### PROBLEM TO SOLVE
Reproduce the lines of the data below, starting at the line containing "has width=1200, height=1000." and ending after the line containing "[x=293, y=310]". Keep every character as it is.

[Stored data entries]
* * * * * * *
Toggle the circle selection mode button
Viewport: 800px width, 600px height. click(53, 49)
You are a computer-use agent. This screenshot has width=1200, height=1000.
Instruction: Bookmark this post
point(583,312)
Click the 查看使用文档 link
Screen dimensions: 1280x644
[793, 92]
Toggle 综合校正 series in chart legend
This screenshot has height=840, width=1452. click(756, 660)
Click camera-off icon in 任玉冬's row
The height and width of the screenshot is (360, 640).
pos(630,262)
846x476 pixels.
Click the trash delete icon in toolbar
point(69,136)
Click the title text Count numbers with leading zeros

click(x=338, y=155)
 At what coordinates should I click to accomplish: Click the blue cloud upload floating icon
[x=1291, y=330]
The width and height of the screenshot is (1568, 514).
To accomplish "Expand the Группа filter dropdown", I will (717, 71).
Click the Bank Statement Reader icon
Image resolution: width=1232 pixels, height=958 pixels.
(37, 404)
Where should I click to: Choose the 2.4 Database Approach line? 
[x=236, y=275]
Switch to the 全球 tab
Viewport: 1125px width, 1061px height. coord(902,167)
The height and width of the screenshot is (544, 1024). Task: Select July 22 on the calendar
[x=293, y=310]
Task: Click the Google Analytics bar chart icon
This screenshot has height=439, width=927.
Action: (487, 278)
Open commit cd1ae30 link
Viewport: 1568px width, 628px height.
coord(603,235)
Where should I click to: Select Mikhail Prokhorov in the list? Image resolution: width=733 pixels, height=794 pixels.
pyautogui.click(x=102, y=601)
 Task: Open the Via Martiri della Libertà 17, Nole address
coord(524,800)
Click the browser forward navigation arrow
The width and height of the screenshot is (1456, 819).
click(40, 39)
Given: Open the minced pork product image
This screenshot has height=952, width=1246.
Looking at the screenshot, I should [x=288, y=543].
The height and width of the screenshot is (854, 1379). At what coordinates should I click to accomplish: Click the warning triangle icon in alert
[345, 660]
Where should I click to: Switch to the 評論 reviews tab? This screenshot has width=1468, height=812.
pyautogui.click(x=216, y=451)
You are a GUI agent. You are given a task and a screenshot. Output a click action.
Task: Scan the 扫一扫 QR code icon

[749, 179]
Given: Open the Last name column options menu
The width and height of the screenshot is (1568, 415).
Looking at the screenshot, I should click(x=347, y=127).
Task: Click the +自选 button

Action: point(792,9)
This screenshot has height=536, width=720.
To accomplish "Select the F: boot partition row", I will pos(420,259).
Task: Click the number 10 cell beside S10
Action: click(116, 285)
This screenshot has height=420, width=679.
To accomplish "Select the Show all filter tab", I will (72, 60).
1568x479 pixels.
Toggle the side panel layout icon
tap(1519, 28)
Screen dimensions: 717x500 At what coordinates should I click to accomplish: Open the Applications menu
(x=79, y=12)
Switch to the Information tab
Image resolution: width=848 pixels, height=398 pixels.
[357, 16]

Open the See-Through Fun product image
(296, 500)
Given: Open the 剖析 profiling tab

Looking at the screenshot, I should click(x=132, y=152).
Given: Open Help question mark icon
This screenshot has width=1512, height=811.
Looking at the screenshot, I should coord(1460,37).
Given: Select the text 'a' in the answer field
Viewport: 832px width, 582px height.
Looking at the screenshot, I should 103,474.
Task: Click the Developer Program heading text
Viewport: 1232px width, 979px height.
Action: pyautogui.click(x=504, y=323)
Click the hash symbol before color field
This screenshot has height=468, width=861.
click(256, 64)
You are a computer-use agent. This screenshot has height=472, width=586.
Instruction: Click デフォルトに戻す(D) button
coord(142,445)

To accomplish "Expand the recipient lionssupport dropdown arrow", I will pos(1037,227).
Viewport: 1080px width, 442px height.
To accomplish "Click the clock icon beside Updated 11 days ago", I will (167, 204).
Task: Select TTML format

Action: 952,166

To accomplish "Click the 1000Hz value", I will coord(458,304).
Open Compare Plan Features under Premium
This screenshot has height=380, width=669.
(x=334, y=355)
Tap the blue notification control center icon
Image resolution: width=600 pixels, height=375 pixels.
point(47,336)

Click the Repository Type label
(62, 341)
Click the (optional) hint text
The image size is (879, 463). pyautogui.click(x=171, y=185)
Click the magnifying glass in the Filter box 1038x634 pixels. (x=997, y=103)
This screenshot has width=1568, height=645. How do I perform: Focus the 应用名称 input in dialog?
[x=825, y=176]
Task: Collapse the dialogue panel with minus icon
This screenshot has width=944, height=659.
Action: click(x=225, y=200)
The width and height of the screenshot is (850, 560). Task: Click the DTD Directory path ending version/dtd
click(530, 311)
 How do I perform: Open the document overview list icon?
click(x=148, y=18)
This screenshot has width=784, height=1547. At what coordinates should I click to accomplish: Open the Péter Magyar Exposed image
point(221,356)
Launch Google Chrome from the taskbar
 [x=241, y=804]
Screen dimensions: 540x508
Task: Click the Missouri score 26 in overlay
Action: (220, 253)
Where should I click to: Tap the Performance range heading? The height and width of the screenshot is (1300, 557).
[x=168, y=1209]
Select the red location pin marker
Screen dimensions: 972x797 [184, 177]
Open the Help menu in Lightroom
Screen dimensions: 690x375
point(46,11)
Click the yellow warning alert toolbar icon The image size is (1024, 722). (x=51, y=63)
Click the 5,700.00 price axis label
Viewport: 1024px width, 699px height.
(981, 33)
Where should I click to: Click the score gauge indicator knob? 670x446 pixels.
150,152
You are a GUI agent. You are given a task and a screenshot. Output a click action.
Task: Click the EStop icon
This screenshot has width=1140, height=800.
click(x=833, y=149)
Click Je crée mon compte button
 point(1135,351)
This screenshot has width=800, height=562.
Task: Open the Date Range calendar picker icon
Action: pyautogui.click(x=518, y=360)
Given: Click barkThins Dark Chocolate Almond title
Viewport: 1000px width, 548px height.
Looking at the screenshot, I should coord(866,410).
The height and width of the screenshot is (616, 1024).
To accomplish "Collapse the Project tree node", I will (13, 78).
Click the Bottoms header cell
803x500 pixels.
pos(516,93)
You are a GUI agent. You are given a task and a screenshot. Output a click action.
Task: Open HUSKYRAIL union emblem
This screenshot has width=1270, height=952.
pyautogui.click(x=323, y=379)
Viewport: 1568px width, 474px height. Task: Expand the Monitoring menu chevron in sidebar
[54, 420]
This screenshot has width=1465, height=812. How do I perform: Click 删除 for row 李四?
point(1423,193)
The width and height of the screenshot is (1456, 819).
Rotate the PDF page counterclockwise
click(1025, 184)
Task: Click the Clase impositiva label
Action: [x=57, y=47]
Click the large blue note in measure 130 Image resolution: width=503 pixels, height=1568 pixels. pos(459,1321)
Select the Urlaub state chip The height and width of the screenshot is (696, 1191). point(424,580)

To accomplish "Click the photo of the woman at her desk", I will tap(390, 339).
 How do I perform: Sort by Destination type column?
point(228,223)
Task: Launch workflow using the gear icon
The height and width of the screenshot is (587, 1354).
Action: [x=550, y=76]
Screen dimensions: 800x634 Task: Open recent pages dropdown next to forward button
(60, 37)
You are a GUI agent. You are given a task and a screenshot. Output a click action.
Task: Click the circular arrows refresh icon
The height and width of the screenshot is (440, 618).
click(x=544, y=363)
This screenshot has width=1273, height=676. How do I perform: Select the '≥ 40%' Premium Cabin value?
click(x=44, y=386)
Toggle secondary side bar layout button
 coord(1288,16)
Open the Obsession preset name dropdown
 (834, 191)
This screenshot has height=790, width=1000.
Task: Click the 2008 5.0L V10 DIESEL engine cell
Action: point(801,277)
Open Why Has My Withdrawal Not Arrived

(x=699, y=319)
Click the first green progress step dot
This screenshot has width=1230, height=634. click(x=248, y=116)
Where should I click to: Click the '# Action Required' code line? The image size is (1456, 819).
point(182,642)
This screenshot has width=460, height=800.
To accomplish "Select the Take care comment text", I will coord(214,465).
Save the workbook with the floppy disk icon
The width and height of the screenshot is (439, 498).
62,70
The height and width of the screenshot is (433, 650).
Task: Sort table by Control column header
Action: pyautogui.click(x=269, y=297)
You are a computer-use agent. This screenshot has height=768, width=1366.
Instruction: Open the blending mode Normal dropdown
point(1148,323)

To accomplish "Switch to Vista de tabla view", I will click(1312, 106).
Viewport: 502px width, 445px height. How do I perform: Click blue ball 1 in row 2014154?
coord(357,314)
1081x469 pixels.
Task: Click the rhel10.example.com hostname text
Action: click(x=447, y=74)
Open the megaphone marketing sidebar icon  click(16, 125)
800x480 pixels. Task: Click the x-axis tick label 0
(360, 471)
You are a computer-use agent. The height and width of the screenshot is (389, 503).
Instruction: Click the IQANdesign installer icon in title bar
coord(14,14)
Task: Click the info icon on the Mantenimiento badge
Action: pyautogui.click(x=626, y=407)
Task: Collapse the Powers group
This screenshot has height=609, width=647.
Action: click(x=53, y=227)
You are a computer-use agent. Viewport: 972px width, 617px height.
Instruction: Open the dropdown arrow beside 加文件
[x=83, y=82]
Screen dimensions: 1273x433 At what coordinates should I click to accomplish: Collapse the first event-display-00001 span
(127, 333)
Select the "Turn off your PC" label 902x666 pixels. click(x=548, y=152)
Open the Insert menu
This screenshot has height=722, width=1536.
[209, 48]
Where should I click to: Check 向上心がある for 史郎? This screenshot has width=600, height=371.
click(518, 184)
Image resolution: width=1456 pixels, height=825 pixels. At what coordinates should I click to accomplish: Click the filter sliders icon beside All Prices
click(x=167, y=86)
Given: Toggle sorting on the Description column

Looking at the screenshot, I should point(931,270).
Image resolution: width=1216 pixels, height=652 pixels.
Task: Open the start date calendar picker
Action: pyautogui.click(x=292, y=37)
* * * * * * *
### COMPLETE OUTPUT
You are a computer-use agent. This screenshot has width=1200, height=1000.
Instruction: Bookmark this post
point(583,312)
Click the 查看使用文档 link
Screen dimensions: 1280x644
[793, 92]
Toggle 综合校正 series in chart legend
This screenshot has height=840, width=1452. click(756, 660)
Click camera-off icon in 任玉冬's row
The height and width of the screenshot is (360, 640).
pos(630,262)
846x476 pixels.
Click the trash delete icon in toolbar
point(69,136)
Click the title text Count numbers with leading zeros

click(x=338, y=155)
 At what coordinates should I click to accomplish: Click the blue cloud upload floating icon
[x=1291, y=330]
The width and height of the screenshot is (1568, 514).
To accomplish "Expand the Группа filter dropdown", I will (717, 71).
Click the Bank Statement Reader icon
Image resolution: width=1232 pixels, height=958 pixels.
(37, 404)
Where should I click to: Choose the 2.4 Database Approach line? 
[x=236, y=275]
Switch to the 全球 tab
Viewport: 1125px width, 1061px height. coord(902,167)
The height and width of the screenshot is (544, 1024). Task: Select July 22 on the calendar
[x=293, y=310]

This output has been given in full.